%%

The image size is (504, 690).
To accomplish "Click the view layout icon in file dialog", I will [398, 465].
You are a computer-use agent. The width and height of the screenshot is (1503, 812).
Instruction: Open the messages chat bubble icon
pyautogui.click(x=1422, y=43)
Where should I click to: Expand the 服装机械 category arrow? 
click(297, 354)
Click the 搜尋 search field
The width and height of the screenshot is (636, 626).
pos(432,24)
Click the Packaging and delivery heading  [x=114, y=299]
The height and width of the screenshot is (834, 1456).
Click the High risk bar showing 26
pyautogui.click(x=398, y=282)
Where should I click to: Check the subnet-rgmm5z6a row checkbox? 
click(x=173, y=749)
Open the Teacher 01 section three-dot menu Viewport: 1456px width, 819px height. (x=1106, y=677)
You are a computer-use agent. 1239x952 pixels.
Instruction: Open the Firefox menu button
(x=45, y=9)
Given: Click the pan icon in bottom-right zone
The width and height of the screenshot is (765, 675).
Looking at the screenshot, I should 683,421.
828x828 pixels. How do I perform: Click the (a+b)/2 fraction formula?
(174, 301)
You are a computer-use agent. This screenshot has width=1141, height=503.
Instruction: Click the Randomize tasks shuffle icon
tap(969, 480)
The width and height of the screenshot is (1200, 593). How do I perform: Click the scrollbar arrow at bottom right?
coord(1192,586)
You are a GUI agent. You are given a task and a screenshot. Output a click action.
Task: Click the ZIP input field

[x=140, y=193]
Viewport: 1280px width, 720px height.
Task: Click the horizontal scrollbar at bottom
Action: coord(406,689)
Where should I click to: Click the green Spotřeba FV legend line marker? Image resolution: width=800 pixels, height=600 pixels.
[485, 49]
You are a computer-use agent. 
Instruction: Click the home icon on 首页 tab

%%

> _Description of the task_
Please set out the lines above as a Markdown table with the columns Row and Line, one numbered row per line and blank lines omitted.

> _Result of this task_
| Row | Line |
|---|---|
| 1 | The image size is (504, 690). |
| 2 | To accomplish "Click the view layout icon in file dialog", I will [398, 465]. |
| 3 | You are a computer-use agent. The width and height of the screenshot is (1503, 812). |
| 4 | Instruction: Open the messages chat bubble icon |
| 5 | pyautogui.click(x=1422, y=43) |
| 6 | Where should I click to: Expand the 服装机械 category arrow?  |
| 7 | click(297, 354) |
| 8 | Click the 搜尋 search field |
| 9 | The width and height of the screenshot is (636, 626). |
| 10 | pos(432,24) |
| 11 | Click the Packaging and delivery heading  [x=114, y=299] |
| 12 | The height and width of the screenshot is (834, 1456). |
| 13 | Click the High risk bar showing 26 |
| 14 | pyautogui.click(x=398, y=282) |
| 15 | Where should I click to: Check the subnet-rgmm5z6a row checkbox?  |
| 16 | click(x=173, y=749) |
| 17 | Open the Teacher 01 section three-dot menu Viewport: 1456px width, 819px height. (x=1106, y=677) |
| 18 | You are a computer-use agent. 1239x952 pixels. |
| 19 | Instruction: Open the Firefox menu button |
| 20 | (x=45, y=9) |
| 21 | Given: Click the pan icon in bottom-right zone |
| 22 | The width and height of the screenshot is (765, 675). |
| 23 | Looking at the screenshot, I should 683,421. |
| 24 | 828x828 pixels. How do I perform: Click the (a+b)/2 fraction formula? |
| 25 | (174, 301) |
| 26 | You are a computer-use agent. This screenshot has width=1141, height=503. |
| 27 | Instruction: Click the Randomize tasks shuffle icon |
| 28 | tap(969, 480) |
| 29 | The width and height of the screenshot is (1200, 593). How do I perform: Click the scrollbar arrow at bottom right? |
| 30 | coord(1192,586) |
| 31 | You are a GUI agent. You are given a task and a screenshot. Output a click action. |
| 32 | Task: Click the ZIP input field |
| 33 | [x=140, y=193] |
| 34 | Viewport: 1280px width, 720px height. |
| 35 | Task: Click the horizontal scrollbar at bottom |
| 36 | Action: coord(406,689) |
| 37 | Where should I click to: Click the green Spotřeba FV legend line marker? Image resolution: width=800 pixels, height=600 pixels. |
| 38 | [485, 49] |
| 39 | You are a computer-use agent.  |
| 40 | Instruction: Click the home icon on 首页 tab |